Ricardo Icassatti Hermano
Era apenas um almoço. Em um restaurante bastante frequentado por pessoal de escritórios. Preço bom, comida boa. Excelente combinação. Logo se tornou o preferido da galera executiva. Ele comia ali muito antes de atingir esse status. Para ele, foi uma mudança até legal. Muita gente nova e bonita passou a frequentar o local.
Ele sentou-se à mesa de costume e o garçom até já sabia o prato que seria pedido. Fez o pedido e se jogou em seus pensamentos. O olhar fixo num horizonte interno, enquanto flutuava entre as imagens, ideias e sentimentos que moravam em sua mente. Ficou assim por um tempo que não saberia contar. Até que algo, um movimento suave, o tirou daquele estado meditativo.
Era um grupo de três moças que haviam acabado de chegar e se sentar numa mesa em frente. Ele olhou com a displicência de quem está acordando e seus olhos encontraram os olhos de uma das moças. Ela vinha olhando para ele desde que entrara no restaurante. Talvez tenha estranhado aquele olhar perdido no espaço, ou percebido a profundeza em que se encontrava aquele homem e tenha ficado intrigada. Mulheres são felinamente curiosas.
No decorrer do almoço, ele tentou não olhar muito para a mesa em frente, onde as moças conversavam baixinho e riam alto. Mas, aquela moça trajava um vestido desses com um rasgo na lateral e a sua coxa estava totalmente visível. Mas, não era isso que insistia em atrair o seu olhar. Era simplesmente a beleza facial da moça. Especialmente quando sorria. Ela também tentava não olhar diretamente para ele, mas era algo inevitável. Os olhares se esbarravam a todo momento.
Ele resolveu manter o foco no almoço. Mas, sabe como é. Ela resolveu mais ou menos o problema dela, prestando atenção numa das amigas que falava pelos cotovelos e, pelas risadas, deviam ser estórias bem engraçadas. Bom para ele, porque ela sorria o tempo todo. Olhando para a amiga, podia olhar também para ele, meio de lado. Claro que ele percebeu a manobra e se aproveitou da situação passando a olhar muito mais para ela, que sequer piscava.
Findo o almoço, ele pagou a conta, levantou-se e foi em direção à mesa das moças no momento em que o garçom servia cafés Nespresso. Virou e foi passando atrás da moça bonita, que já estava aflita, sem saber o que fazer. Ele percebeu o nervosismo geral na mesa.

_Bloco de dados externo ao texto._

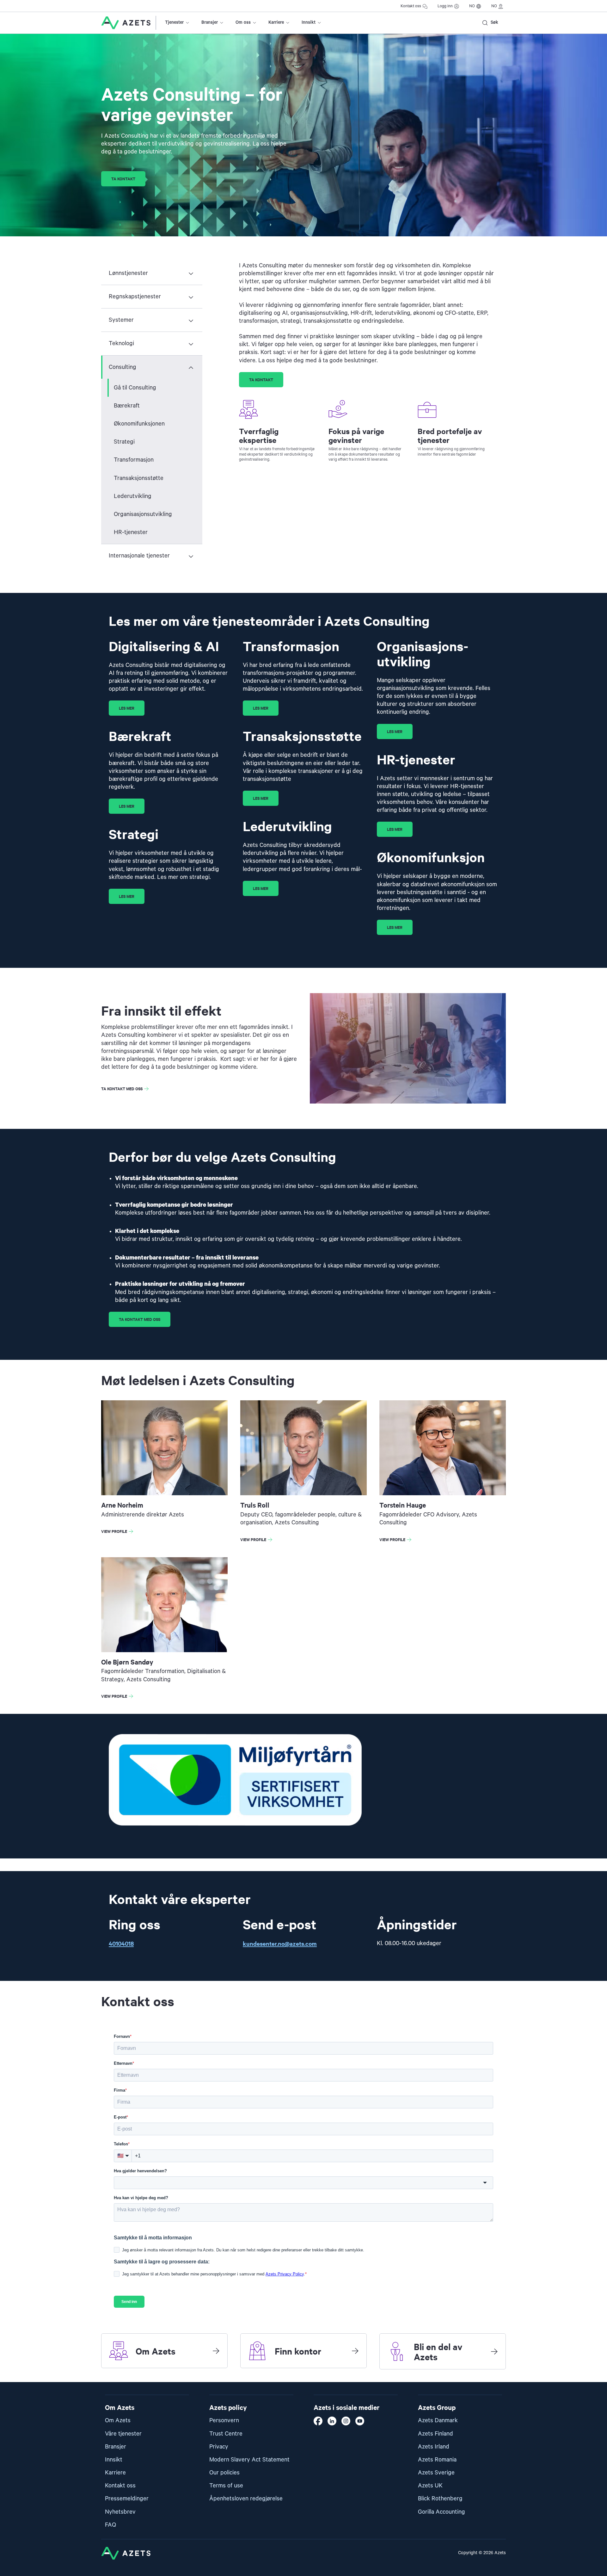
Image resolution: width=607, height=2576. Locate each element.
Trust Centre (225, 2433)
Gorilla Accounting (441, 2512)
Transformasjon (134, 460)
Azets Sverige (436, 2472)
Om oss (243, 22)
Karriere (276, 22)
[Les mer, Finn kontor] (355, 2351)
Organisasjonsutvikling (143, 514)
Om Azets (118, 2420)
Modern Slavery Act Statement (249, 2459)
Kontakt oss (411, 6)
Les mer (126, 708)
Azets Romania (437, 2459)
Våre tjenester (123, 2433)
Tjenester (174, 22)
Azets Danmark (438, 2420)
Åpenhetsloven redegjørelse (246, 2498)
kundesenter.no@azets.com (280, 1943)
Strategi (124, 442)
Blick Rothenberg (440, 2498)
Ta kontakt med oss (122, 1089)
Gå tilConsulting (135, 387)
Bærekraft (127, 405)
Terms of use (226, 2485)
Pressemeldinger (127, 2498)
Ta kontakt (123, 179)
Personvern (224, 2420)
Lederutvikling (132, 496)
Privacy (218, 2446)
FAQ (110, 2525)
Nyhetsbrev (120, 2512)
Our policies (224, 2472)
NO (472, 6)
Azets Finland (435, 2433)
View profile (118, 1532)
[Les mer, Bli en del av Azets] (494, 2351)
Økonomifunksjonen (139, 423)
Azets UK (430, 2485)
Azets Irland (433, 2446)
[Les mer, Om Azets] (216, 2351)
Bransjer (209, 22)
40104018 (121, 1943)
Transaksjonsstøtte (138, 478)
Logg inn (445, 6)
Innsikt (309, 22)
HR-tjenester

Deve inclusive ter sido tema de alguma daquelas conversas. Ele parou ao lado dela e perguntou:
- O que vocês acham desse café?
Elas sorriram nervosas por um momento, olharam para ele e falaram todas ao mesmo tempo. "É bom", "É isso", "É aquilo", "Não sei", "Mais ou menos".
Ele olhou diretamente para a moça bonita.
- O que você acha? É bom? É ruim? É mais ou menos?
Ela finalmente pôde olhar diretamente nos olhos dele sem se sentir constrangida.
- Eu acho um pouco forte demais. Por isso que eu sempre peço esse mais fraquinho.
- Mas, o gosto é bom pra você?
As outras meninas se calaram automaticamente e acompanhavam cada palavra dita, cada gesto, como se fosse um jogo de tênis. Ora olhavam para ele, ora olhavam para ela.
- É um pouco amargo.
- Porque esse não é um bom café. Deixe-me explicar. Sou barista e provador de café. Tenho acompanhado a evolução da Nespresso no Brasil e tenho notado que as pessoas enjoam rapidamente desse tipo de café.
- Realmente, já está ficando meio enjoativo. Mas, não tem outro, né? Todos os restaurantes estão servindo esse café.
- Eu tenho um blog onde escrevo sobre café, cultura, política e outras coisas. Estou numa campanha para que os restaurantes sirvam cafés melhores. Afinal de contas, o Brasil é o maior produtor e planta alguns dos melhores cafés do mundo.
- É, bem que eles poderiam servir um café melhorzinho.
- Obrigado pela atenção e pela opinião de vocês. Puxa ... sou muito mal-educado mesmo. Meu nome é Tony.
- O meu é ...
- Por favor, não me diga o seu nome.
- Por que?
- Se voltarmos a nos encontrar casualmente por mais duas vezes vezes, eu vou querer saber o seu nome.
Ela então abriu o sorriso mais lindo e luminoso que ele já havia visto em toda a sua vida. As outras moças puderam soltar o suspiro que estava preso há algum tempo. Ele saiu do restaurante deixando tudo nas mãos do destino. Pelo menos sabia onde iria almoçar toda terça-feira e que precisava manter geladeira e despensa abastecidas.